5
votes

Does anyone know which connection and Data Flow Component to use for ADLS (Azure Data Lake Store) gen2?

I've managed to use the blob connector in the connection manager and successfully connect to ADLS Gen2, but when I try to use the blob source component I get a 400 bad request. Works fine if it's just a blob storage without HNS.

The ADLS components states it's just for ADLS gen 1.

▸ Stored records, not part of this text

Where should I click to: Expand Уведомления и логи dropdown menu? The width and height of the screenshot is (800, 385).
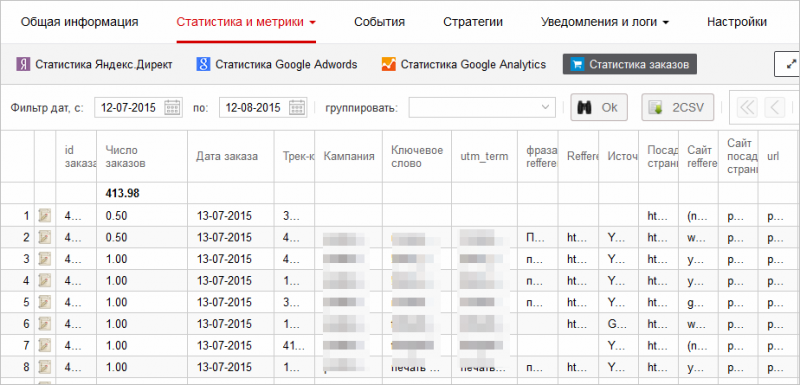(x=605, y=22)
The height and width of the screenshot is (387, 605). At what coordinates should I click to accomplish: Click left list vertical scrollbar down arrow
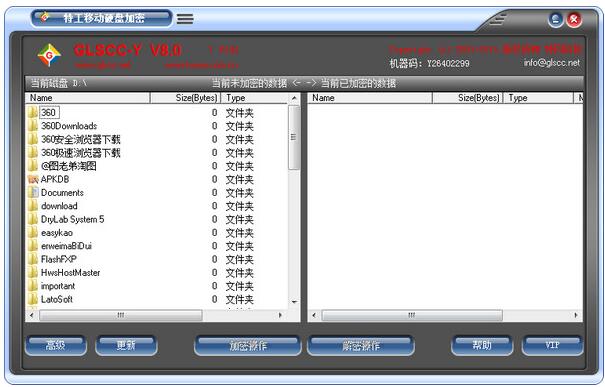(294, 302)
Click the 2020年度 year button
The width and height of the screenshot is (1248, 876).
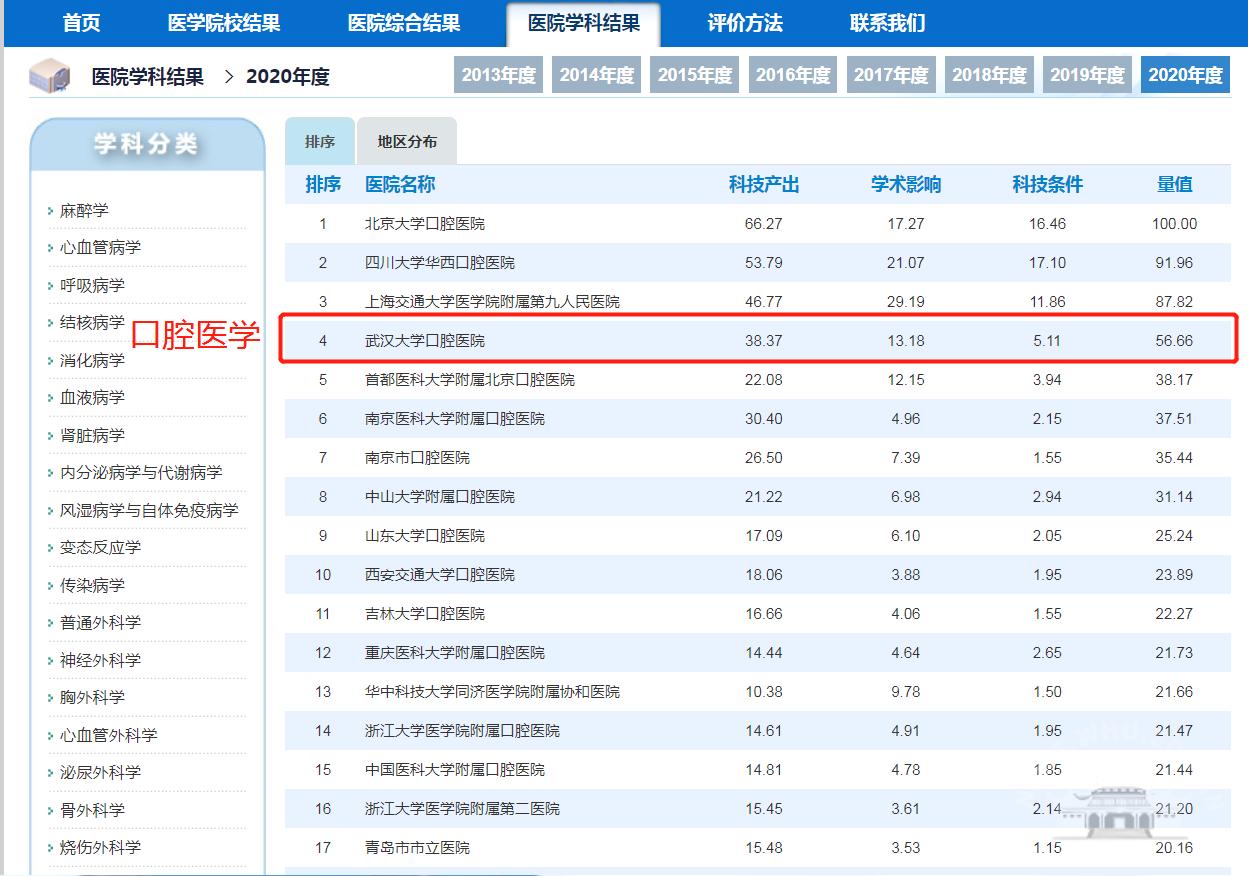(x=1185, y=75)
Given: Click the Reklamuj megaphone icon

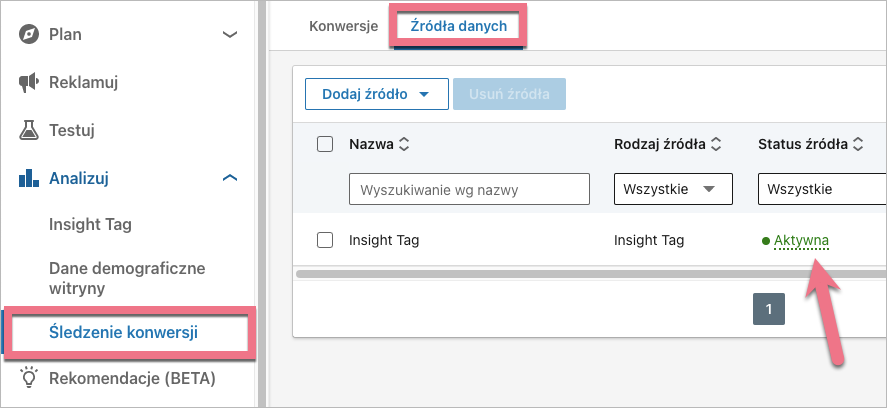Looking at the screenshot, I should [x=29, y=82].
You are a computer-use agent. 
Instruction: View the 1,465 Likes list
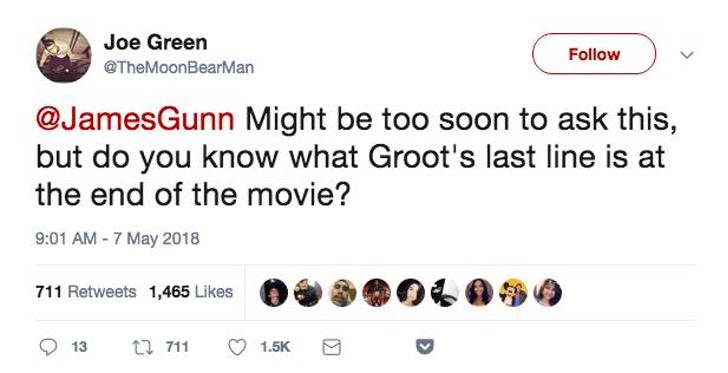tap(191, 292)
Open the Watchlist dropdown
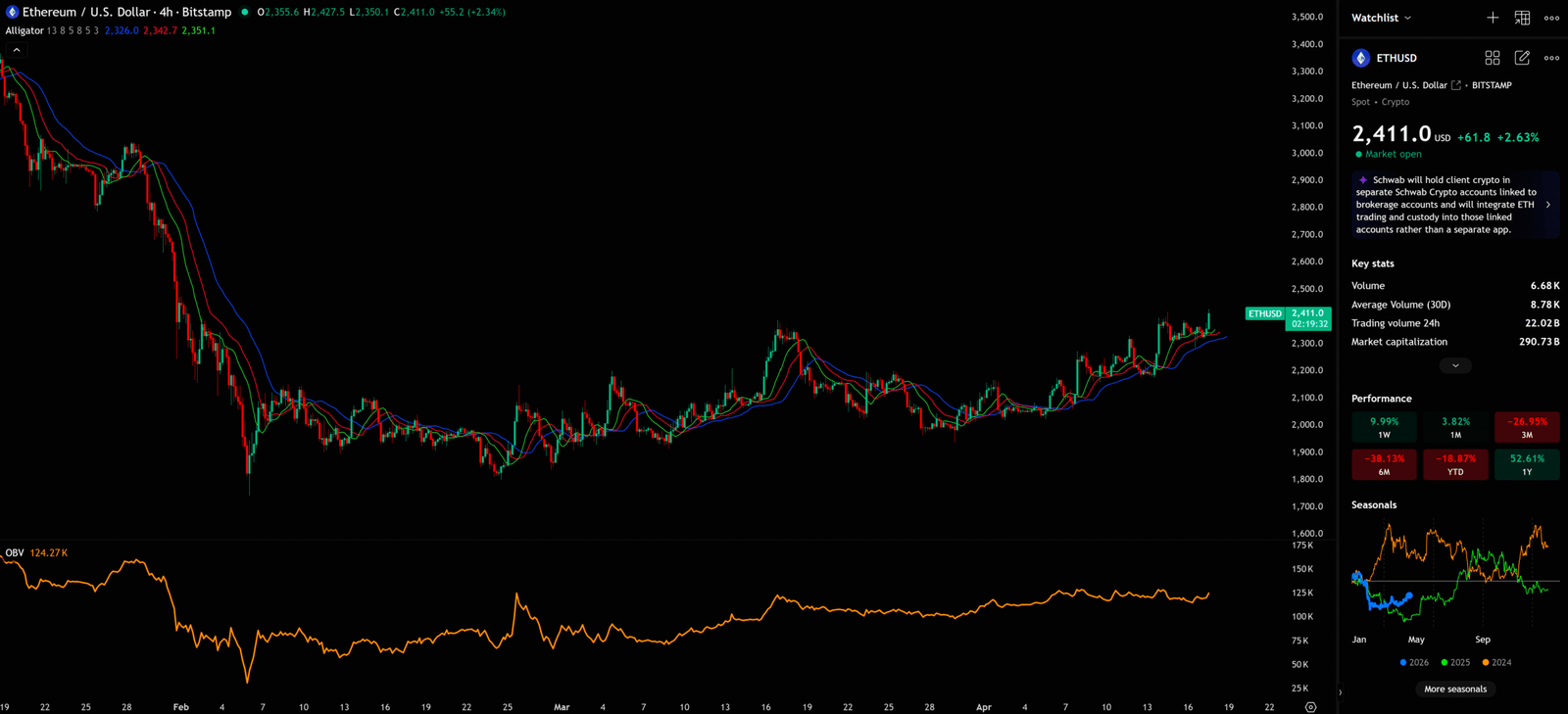Viewport: 1568px width, 714px height. click(1382, 18)
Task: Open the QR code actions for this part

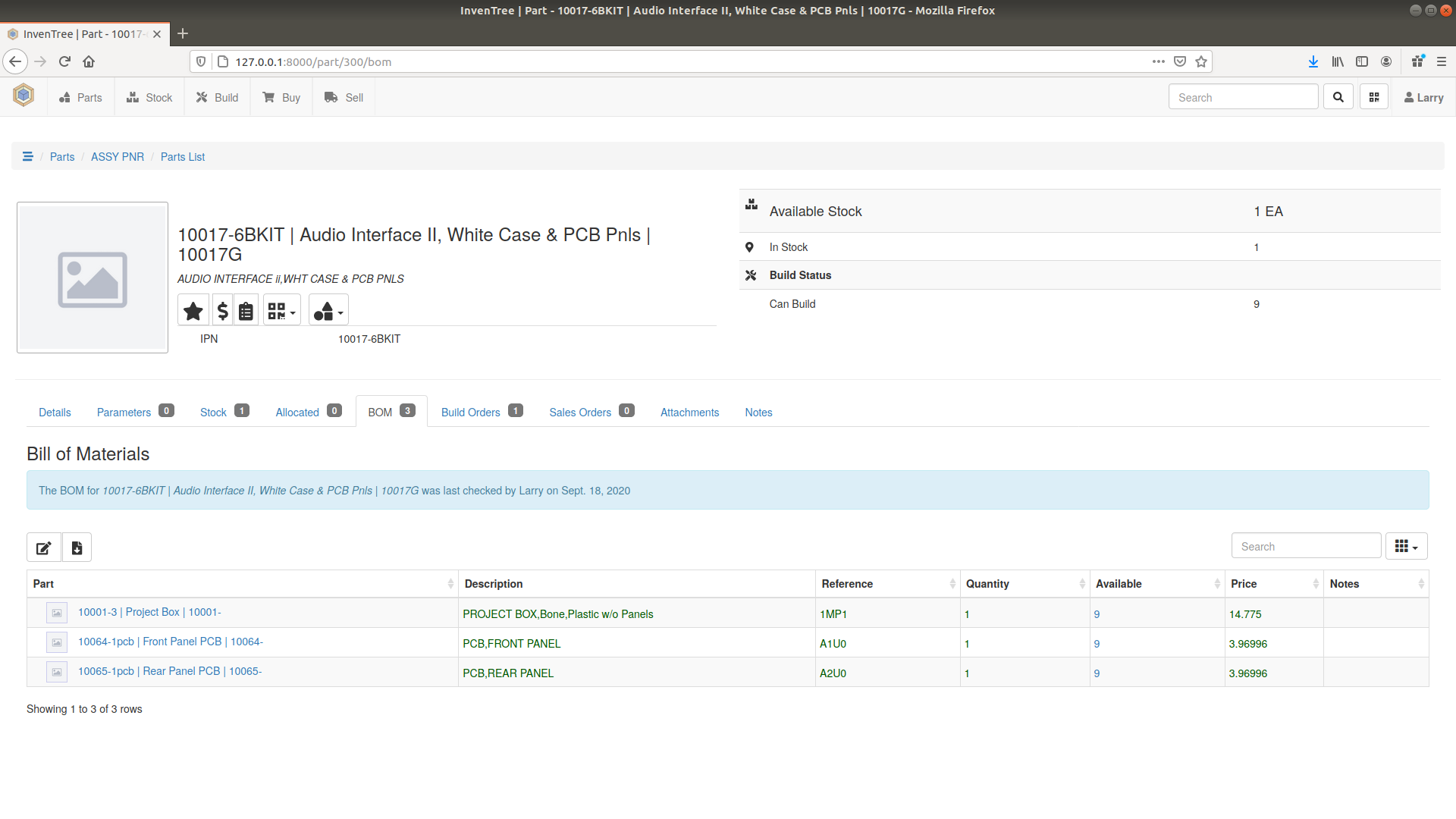Action: (x=281, y=309)
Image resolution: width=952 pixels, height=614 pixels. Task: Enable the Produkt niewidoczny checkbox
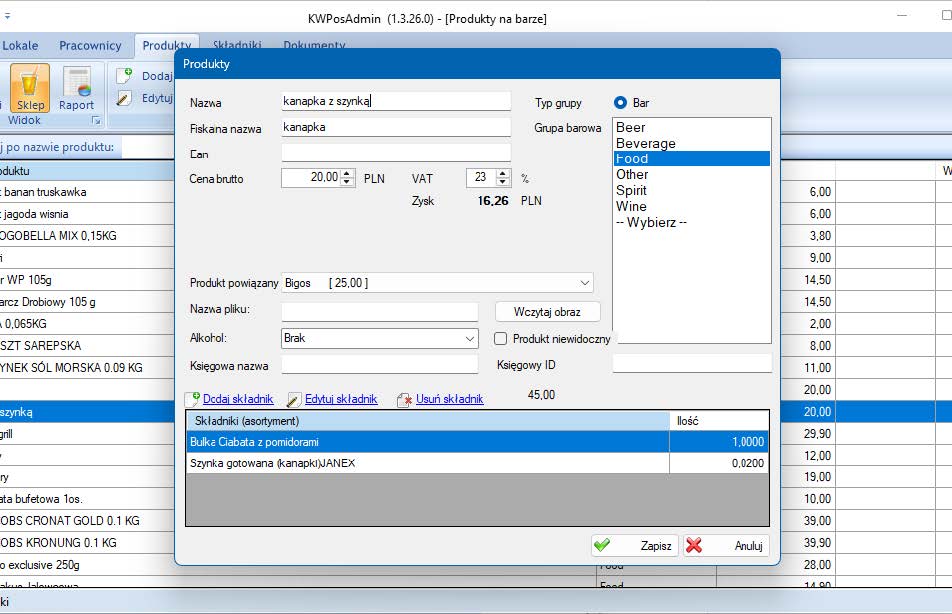point(502,339)
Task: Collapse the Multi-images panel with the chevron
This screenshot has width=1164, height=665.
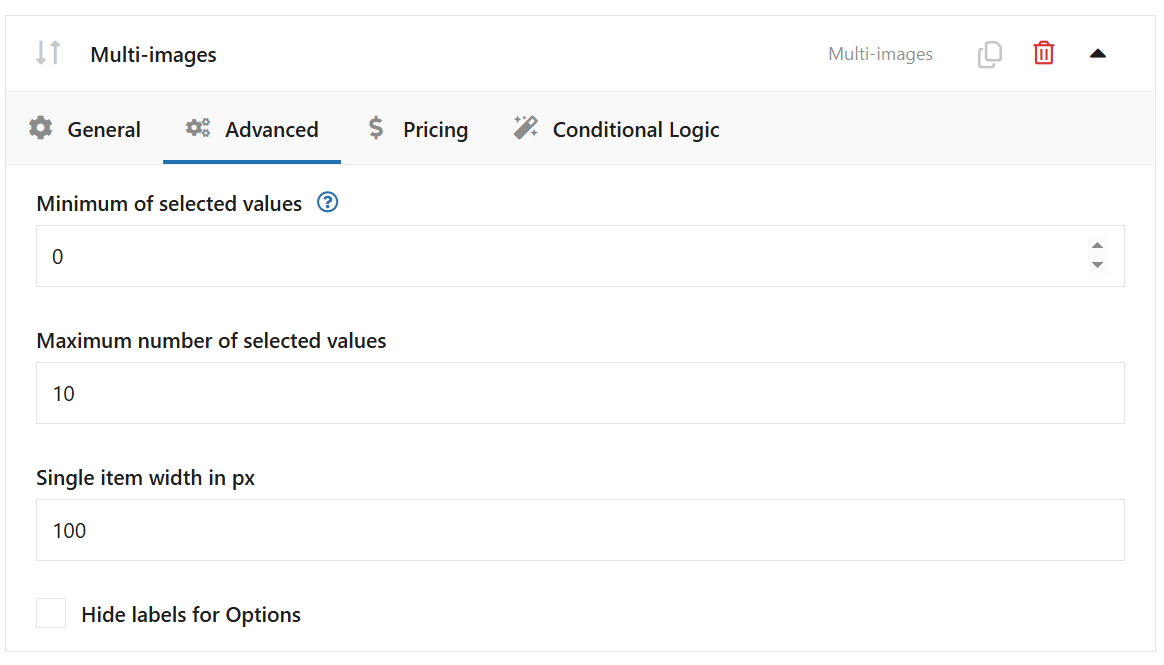Action: 1098,53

So how to read and write to/from ADLS Gen 2?

5
"Blob storage APIs aren't yet available to Azure Data Lake Storage Gen2 accounts." Source: Known issues with Azure Data Lake Storage Gen2. The preferred way is to Copy data to or from Azure Data Lake Storage Gen2 using Azure Data Factory - rickvdbosch

5 Answers

2
votes

A current version of SSIS Azure Feature Pack supports ADLS Gen2. It can be used as a data source or destination in dataflow:

enter image description here

The screenshot is to show it as a destination, but the ADLSgen2 works well also as a source via corresponding "Flexible File Destination" and "Flexible File Source"

enter image description here

0
votes

First of all, based on the great link provided by @rickvdbosch it looks like that there are many temporary limitations with Azure Data Lake Storage Gen2 concerning the BLOB Storage API. Which means that it is not a component limitation and maybe you should wait until it will be integrated with SSIS.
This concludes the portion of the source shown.